Personal information
- Full name: Parris Laurie
- Born: 9 December 1994 (age 31) Denmark, Western Australia
- Original team: Claremont (WAWFL)
- Draft: No. 50, 2018 AFL Women's draft
- Debut: Round 1, 2019, Fremantle vs. Melbourne, at Casey Fields
- Height: 178 cm (5 ft 10 in)
- Position: Ruck

Playing career^{1}
- Years: Club / Games (Goals)
- 2019: Fremantle / 08 (0)
- 2020–2022: West Coast / 25 (1)
- Total:  / 33 (1)
- ^{1} Playing statistics correct to the end of the 2022 season.

= Parris Laurie =

Australian rules footballer (born 1994)

Parris Laurie (born 9 December 1994) is a retired Australian rules footballer who played for Fremantle and West Coast in the AFL Women's (AFLW).

==AFLW career==
Laurie was drafted by Fremantle with their fifth selection and fiftieth overall in the 2018 AFL Women's draft.

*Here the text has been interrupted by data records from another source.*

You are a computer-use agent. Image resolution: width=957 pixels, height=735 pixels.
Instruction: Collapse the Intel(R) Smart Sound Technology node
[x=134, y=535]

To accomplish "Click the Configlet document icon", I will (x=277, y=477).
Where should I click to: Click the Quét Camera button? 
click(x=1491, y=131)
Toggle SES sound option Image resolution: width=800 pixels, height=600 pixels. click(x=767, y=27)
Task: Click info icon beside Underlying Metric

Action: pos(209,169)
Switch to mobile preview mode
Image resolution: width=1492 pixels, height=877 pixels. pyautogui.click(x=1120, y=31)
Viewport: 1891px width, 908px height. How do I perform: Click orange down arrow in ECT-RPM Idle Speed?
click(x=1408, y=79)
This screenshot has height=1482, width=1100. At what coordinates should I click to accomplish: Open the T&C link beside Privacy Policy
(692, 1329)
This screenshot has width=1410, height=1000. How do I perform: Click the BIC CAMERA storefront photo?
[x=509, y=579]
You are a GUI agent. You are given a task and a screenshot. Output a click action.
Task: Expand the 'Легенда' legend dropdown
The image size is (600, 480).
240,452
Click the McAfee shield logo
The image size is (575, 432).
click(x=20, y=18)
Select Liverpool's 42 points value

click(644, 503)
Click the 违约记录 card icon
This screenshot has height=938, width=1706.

She made her debut in the four point win against Melbourne at Casey Fields in the opening round of the 2019 season.

In April 2019, Laurie joined crosstown rivals West Coast for their inaugural season.

In June 2022, Laurie retired from AFLW football.

In February 2021, Laurie joined the Wembley Magpies AFC as the coach of their Women's League side, in C1 League of PFL. After winning the 2022 C1 flag and 2022 B Grade flag as coach, Laurie returned as a player for 2023, as player coach in A Grade; where she won the Best Player of the Grand Final Medal and the League Best & Fairest Medal as the team won the A Grade flag.

For 2024, Laurie stepped down as coach, remaining as the A Grade Captain, as Wembley collected their fourth consecutive Women's League flag, again in A Grade. 2024 also saw Laurie collect her second Best Player of the Grand Final Medal and second the League Best & Fairest Medal.

==Personal life==
Her brother Jesse Laurie played football for Claremont in the West Australian Football League and was drafted by Port Adelaide in the 2009 AFL rookie draft, but never played a senior game in the Australian Football League.

As at August 2025, Laurie has been in a long term relationship with Nick Jefferies, an ex-President of Wembley AFC and current player.